THE INPUT Start Marker
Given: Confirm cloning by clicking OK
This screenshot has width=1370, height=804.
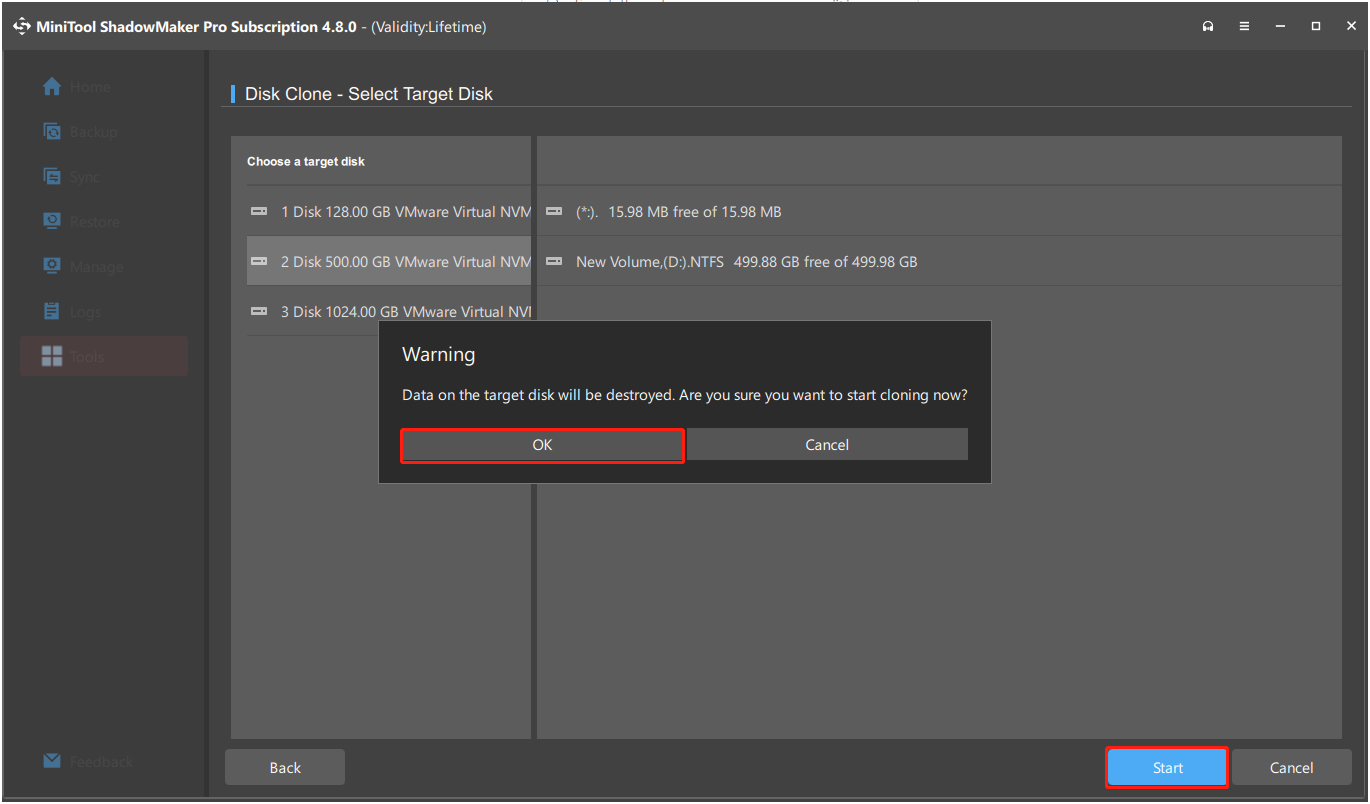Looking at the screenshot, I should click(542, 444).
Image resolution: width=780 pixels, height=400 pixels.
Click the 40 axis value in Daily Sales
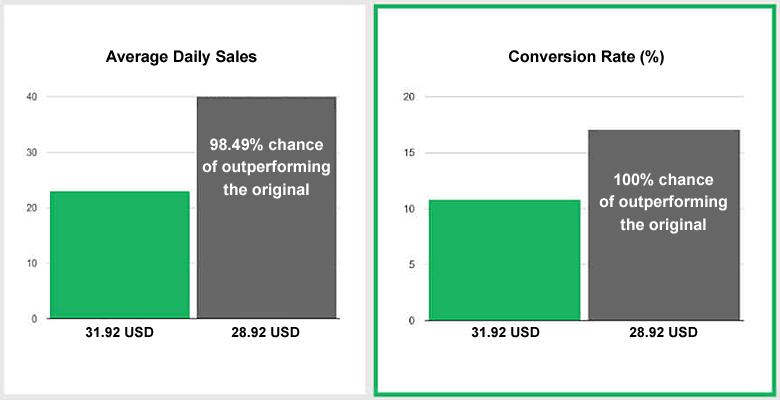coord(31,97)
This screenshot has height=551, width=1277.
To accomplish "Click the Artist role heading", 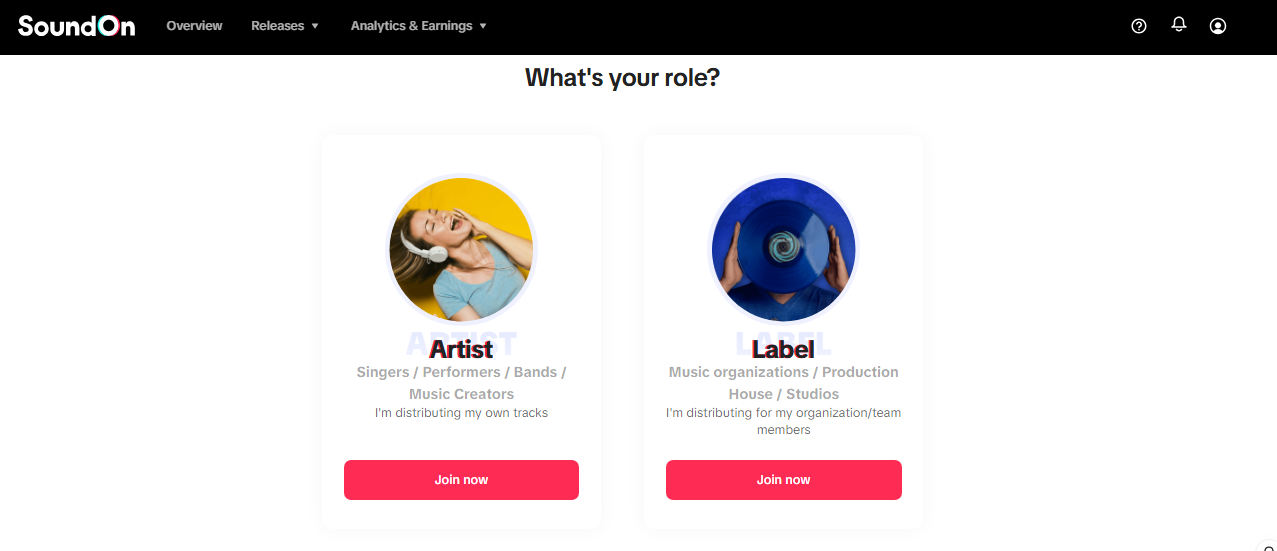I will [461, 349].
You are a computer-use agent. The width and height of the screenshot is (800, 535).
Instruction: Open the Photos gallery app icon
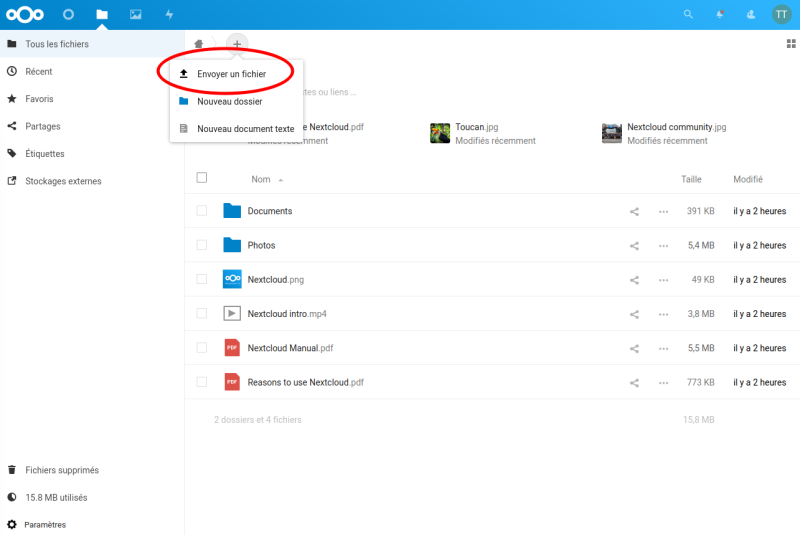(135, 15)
THE INPUT End Marker
THE INPUT Start Marker
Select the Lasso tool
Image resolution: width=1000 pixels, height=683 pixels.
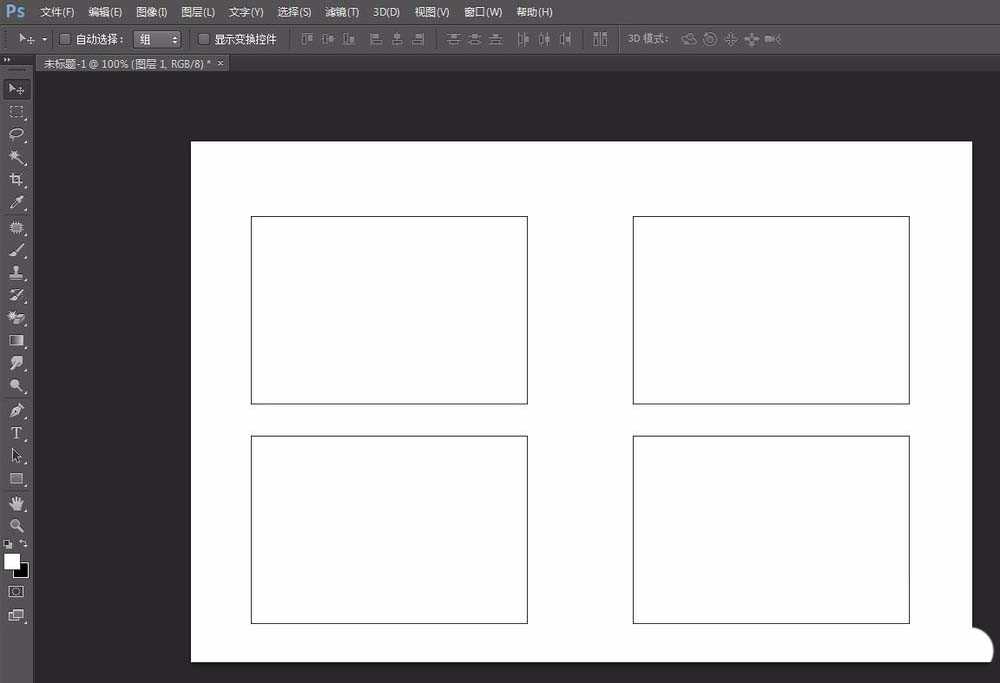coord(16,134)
THE INPUT End Marker
◆ **EXERCISE PROMPT**: Beginning with the line that contains "Given: Confirm cloning by clicking OK", write out the lines of the material above exactly, and end with the line that contains "This screenshot has height=551, width=1277.". Omit the pictures.

◆ **COMPLETED TASK**:
Given: Confirm cloning by clicking OK
This screenshot has width=1370, height=804.
Looking at the screenshot, I should click(542, 444).
Image resolution: width=780 pixels, height=400 pixels.
Click the 40 axis value in Daily Sales
coord(31,97)
This screenshot has height=551, width=1277.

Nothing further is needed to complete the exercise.